Fatma Nur ERIS ; Ciler AKISU ; Umit AKSOY
The Korean Journal of Parasitology 2009;47(4):427-429
To establish a definite diagnosis for pulmonary hydatid disease, combination of radiology and serology is useful. In this study, 19 preoperative sera from patients with surgically confirmed pulmonary hydatidosis, 40 sera from patients with other parasitosis and pulmonary diseases, and 20 sera from healthy donors were evaluated using 4 different serological tests, i.e., the commercial ELISA (ELISA-kit) test, the ELISA (ELISA-lab) test prepared in our laboratory, the commercial indirect hemagglutination assay kit (IHA-kit) test, and the IHA test using sensitized sheep red blood cells with tannic acid (IHA-TA).

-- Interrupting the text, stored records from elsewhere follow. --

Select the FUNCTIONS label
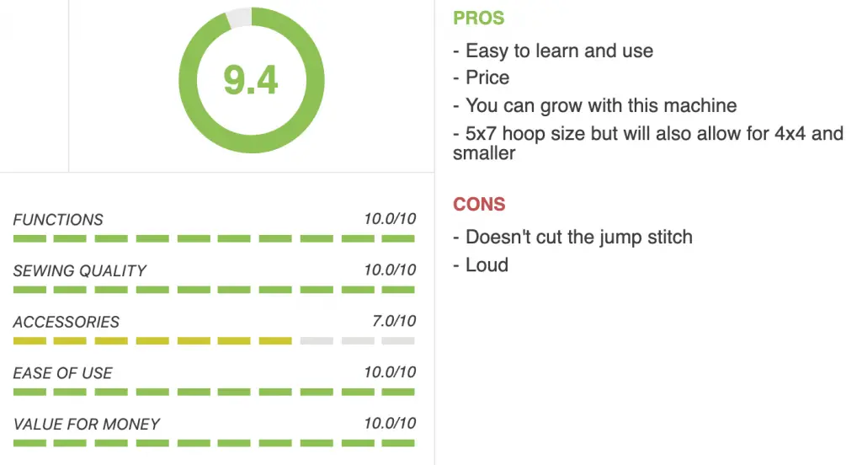 [x=58, y=220]
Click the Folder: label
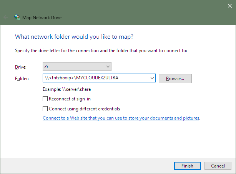 pyautogui.click(x=22, y=79)
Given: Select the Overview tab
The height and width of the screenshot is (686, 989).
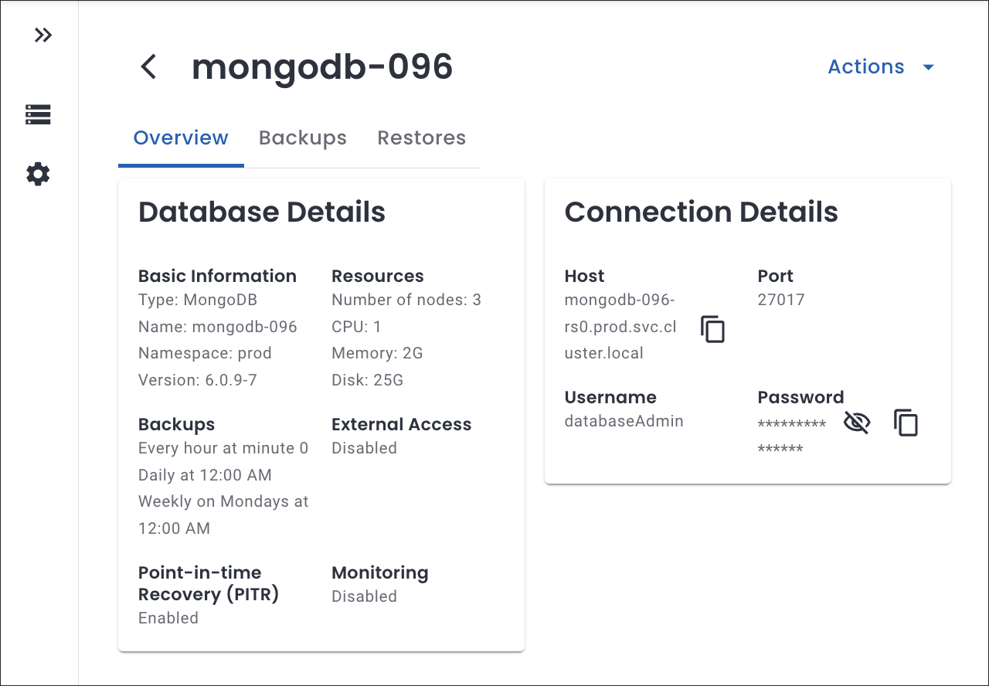Looking at the screenshot, I should click(x=181, y=138).
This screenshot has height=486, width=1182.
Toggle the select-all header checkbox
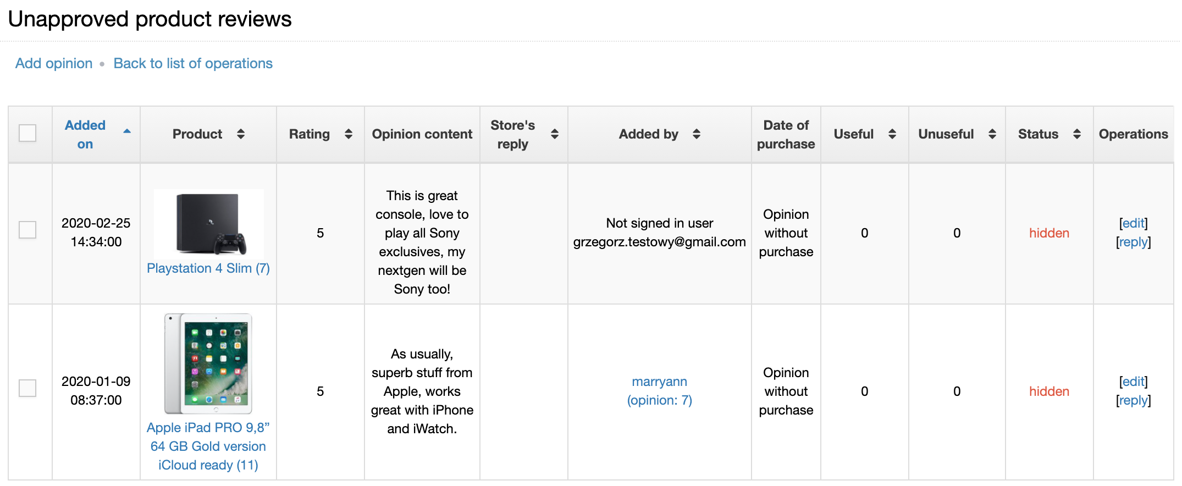27,133
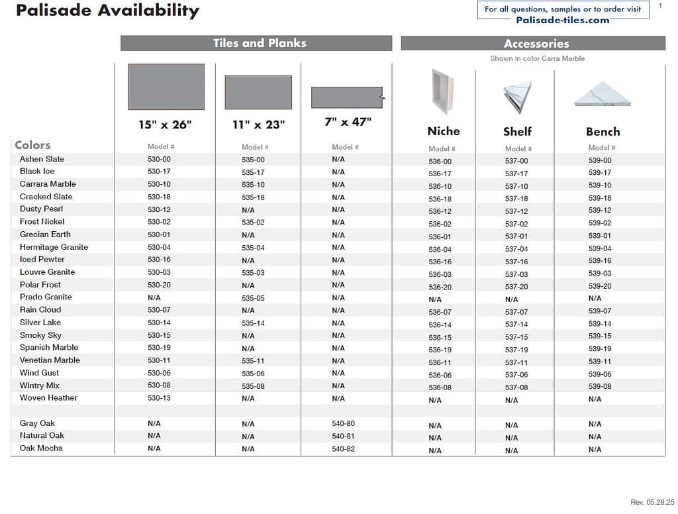This screenshot has height=514, width=678.
Task: Select the 15" x 26" gray tile image
Action: 166,87

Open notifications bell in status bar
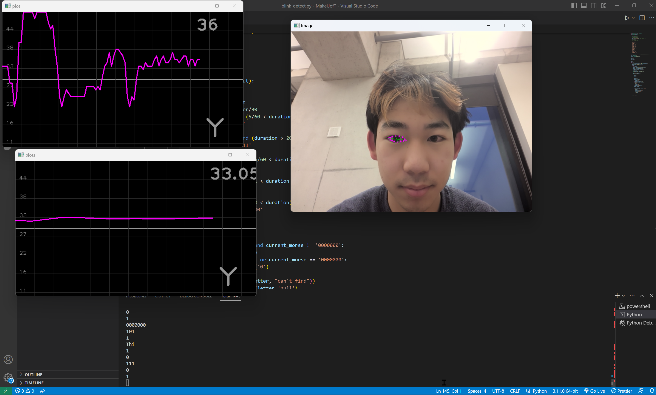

The ELISA-kit was the most sensitive (84.2%) and the most specific test (100.0%). The ELISA-kit also demonstrated the highest positive (100.0%) and negative (95.2%) predictive values. The sensitivity of the ELISA-lab test, that we prepared, was found to be 73.6%, whereas the IHA-kit test and the IHA-TA test were found to be 73.6% and 68.4%, respectively. The specificity of these tests was 96.6%, 98.3%, and 83.3%, respectively. When all 4 tests were assessed together, it was found that the sensitivity had risen to 94.7%. When the ELISA-kit was assessed with the IHA-kit and IHA-TA together, it was found that the sensitivity was 89.5% and 84.2%, respectively. Likewise, the combination of the ELISA-lab and IHA-kit or IHA-TA allowed us to achieve a sensitivity of 84.2% in cases of pulmonary echinococcosis. In conclusion, the diagnosis would be imminent if least 2 tests were applied together.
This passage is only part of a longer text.